__Work request__
The reply must contain exactly the lines below from the one with "The image size is (563, 412)." down to the one with "Image resolution: width=847", both included, and nothing more; please omit the pictures.

__Exercise inputs__
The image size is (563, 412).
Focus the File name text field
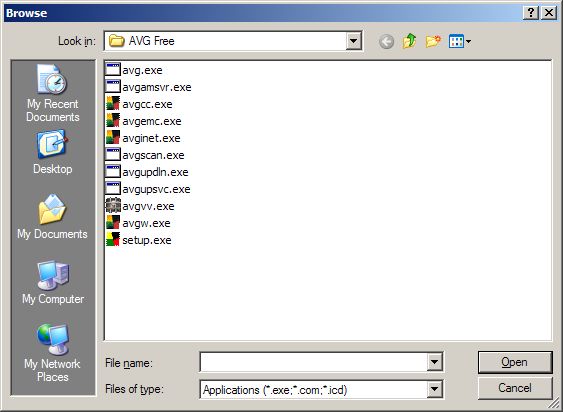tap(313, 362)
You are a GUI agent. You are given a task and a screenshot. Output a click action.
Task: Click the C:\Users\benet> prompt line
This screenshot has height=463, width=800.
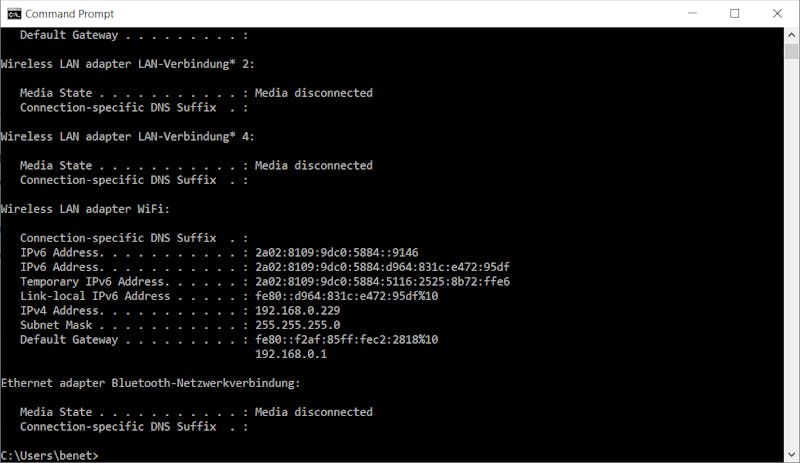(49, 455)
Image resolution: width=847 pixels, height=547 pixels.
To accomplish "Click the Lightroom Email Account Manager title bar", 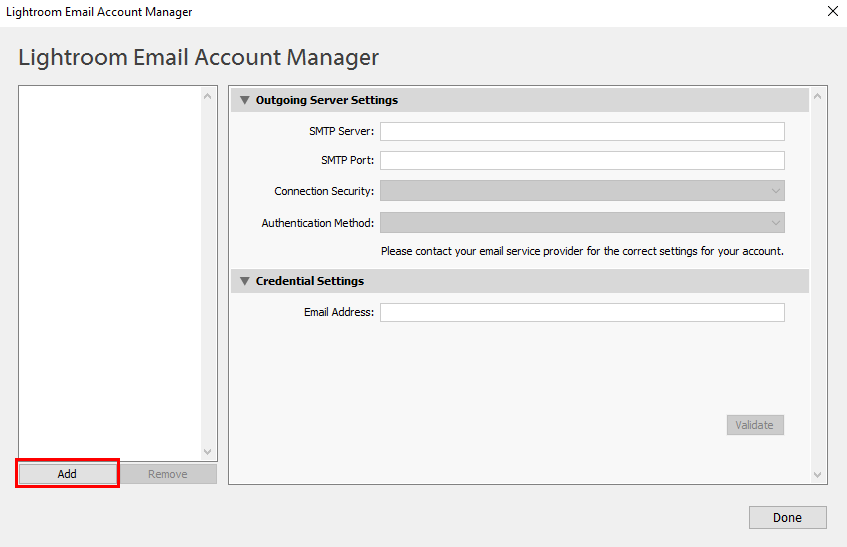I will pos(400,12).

* * *

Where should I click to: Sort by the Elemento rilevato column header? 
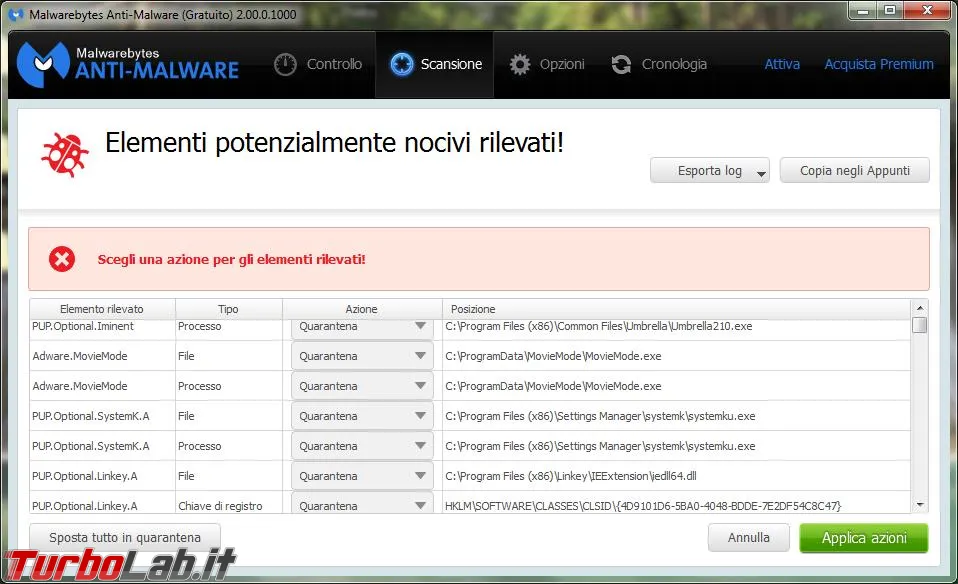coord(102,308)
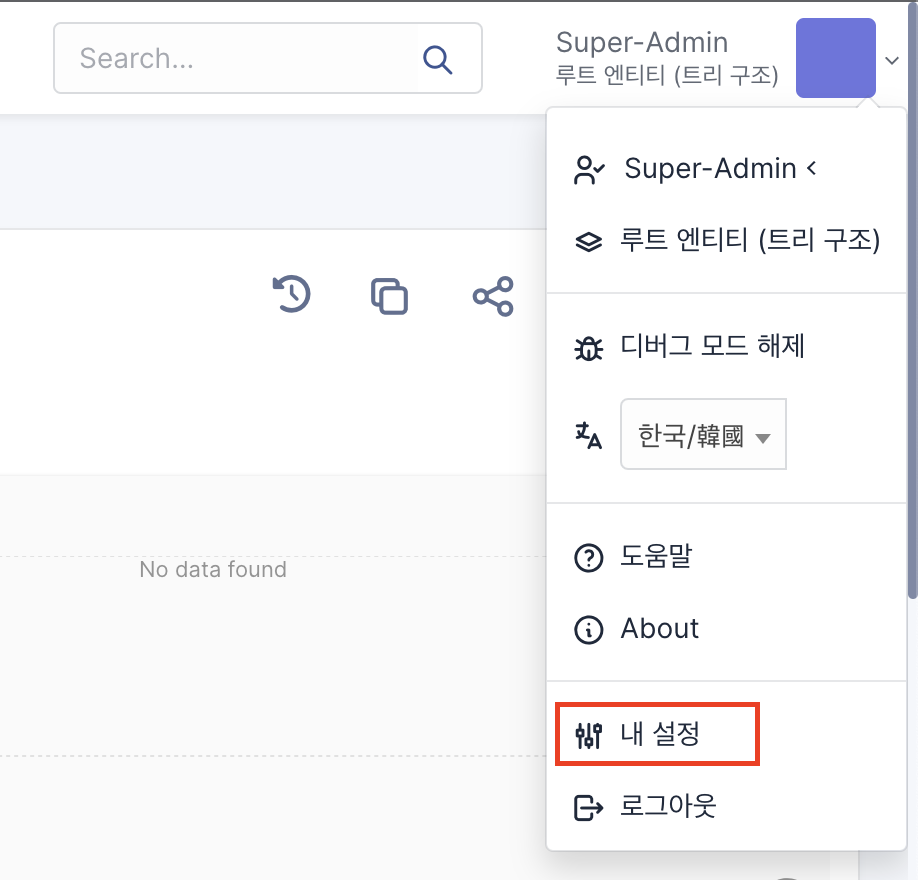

__Solution for this exercise__
The image size is (563, 412).
Focus the File name text field
tap(313, 362)
You are a GUI agent. You are given a task and a screenshot. Output a click action.
Task: Click the C:\Users\benet> prompt line
This screenshot has height=463, width=800.
(49, 455)
Image resolution: width=847 pixels, height=547 pixels.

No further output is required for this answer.